Slash-and-burn rhetoric aside, I stand by the belief that radical reforms which to an extent bypass the current establishment (such as competitive, performance-based models for funding and delivering higher education) will be needed to induce excellence in teaching and research.
Fueling the mediocrity that abounds today is intellectual relativism, the prevailing egalitarian belief that all culture – ideas, texts, art, institutions, etc. – is equally good, interchangeable, and worthy of the same level of study.
Comments at the AAC&U conference by Jeremy Bell, a philosophy professor and faculty leader at the College of San Mateo, illustrate this mindset. Bell, as Jaschik notes, expressed amazement “at [my and Neal’s] lack of familiarity of where higher education is.” With the internet and other sources, he said, students have “limitless access to content,” and it’s “archaic” to believe that the main point is what readings will be required of students. “We need to teach them the skills to evaluate, not go to a model of 40 years ago,” he added.
Lost in this pedagogy is the recognition that some content is in and of itself more significant or useful – superior – than other and that the unguided student will only by happenstance stumble upon it. As for Bell’s discrediting of the “model of 40 years ago” (and as noted by William Casement in The Great Canon Controversy), the teaching of a classics-based core is part of our educational heritage dating back to 5th-century Greece. Ironically – in light of the simplistic and reductionist granting of primacy to “critical thinking” – readings from the great canon have traditionally been assigned precisely because, more than “lighter” works, they draw students into careful reading and rigorous analytical (authentic critical) thinking.

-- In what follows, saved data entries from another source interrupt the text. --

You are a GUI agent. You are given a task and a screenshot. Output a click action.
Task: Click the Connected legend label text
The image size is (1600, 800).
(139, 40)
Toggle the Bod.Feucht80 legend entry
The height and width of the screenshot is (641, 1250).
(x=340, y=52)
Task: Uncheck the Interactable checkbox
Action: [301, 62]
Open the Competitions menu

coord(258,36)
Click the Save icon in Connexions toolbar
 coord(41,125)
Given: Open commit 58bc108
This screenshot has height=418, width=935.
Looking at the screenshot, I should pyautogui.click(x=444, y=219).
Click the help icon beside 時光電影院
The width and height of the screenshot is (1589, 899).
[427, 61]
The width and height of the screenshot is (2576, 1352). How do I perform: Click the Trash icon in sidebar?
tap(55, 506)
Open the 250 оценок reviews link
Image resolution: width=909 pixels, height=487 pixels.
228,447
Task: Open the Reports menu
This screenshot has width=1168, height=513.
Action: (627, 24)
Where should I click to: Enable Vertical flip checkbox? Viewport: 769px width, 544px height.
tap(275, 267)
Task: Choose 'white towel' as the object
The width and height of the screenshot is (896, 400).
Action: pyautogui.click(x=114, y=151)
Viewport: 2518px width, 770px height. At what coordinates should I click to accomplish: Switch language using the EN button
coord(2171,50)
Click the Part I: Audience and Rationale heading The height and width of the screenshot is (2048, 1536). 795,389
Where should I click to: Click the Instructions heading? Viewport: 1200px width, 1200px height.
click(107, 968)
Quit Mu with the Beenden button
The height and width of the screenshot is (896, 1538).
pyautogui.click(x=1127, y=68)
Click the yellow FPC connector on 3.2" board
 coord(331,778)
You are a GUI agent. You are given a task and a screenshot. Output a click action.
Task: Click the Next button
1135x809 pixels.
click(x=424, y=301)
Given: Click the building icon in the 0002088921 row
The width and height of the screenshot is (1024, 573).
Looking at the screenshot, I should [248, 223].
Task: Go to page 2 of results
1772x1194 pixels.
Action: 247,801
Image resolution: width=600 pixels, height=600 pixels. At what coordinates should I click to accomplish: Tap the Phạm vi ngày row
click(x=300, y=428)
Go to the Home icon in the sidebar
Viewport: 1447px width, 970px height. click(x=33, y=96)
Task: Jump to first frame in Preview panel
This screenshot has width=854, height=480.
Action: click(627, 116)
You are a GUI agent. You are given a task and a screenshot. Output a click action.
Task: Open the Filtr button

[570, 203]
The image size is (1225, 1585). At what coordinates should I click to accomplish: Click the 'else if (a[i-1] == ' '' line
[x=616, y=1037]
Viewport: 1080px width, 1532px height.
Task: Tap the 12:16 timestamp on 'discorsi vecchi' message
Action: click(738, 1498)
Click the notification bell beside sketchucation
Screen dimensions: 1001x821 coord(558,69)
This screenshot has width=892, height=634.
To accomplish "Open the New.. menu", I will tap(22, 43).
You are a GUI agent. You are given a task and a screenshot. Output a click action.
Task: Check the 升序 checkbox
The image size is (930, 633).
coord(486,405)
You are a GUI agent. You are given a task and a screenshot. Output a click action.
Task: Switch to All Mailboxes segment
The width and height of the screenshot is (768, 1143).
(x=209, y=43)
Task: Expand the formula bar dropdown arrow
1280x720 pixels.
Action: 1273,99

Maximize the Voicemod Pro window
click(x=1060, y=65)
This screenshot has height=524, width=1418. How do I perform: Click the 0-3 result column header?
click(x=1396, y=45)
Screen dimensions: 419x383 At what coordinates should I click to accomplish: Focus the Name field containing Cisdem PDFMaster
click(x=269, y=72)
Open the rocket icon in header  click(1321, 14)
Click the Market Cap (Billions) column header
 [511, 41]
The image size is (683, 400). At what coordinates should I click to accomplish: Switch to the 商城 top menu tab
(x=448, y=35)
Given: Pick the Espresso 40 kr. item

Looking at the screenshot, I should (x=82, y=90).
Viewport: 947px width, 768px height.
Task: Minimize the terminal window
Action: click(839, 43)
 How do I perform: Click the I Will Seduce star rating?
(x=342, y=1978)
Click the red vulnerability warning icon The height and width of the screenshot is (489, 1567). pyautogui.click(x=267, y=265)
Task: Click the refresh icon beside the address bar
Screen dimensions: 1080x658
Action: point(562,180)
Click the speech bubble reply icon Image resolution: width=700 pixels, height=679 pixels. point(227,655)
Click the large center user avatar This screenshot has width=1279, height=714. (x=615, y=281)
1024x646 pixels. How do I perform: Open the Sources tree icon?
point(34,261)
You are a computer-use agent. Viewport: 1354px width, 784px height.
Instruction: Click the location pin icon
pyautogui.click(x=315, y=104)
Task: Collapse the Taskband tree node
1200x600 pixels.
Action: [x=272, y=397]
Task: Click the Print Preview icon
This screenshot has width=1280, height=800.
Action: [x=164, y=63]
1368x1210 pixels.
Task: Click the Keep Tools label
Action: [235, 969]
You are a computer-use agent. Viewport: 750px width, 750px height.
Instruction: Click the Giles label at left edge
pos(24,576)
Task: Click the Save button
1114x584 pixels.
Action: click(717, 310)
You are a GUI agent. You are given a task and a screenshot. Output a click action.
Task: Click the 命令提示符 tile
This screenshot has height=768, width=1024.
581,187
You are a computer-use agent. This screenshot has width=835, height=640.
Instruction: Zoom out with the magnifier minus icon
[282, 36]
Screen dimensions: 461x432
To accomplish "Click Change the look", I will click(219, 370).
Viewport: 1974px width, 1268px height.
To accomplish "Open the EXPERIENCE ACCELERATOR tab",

But especially stutifying is the professoriate’s incapacity or unwillingness to accept that the study of great books is vital because from them generations of students extract vital content. As Jacques Barzun wrote in Begin Here: The Forgotten Conditions of Teaching and Learning, through such reading
We come face to face with the whole range of perception that mankind has attained and that is denied by our unavoidably artificial existence. Through this experience we escape from the prison cell…it is like gaining a second life. (p. 137)
Let the great escape advance. By honey or by vinegar.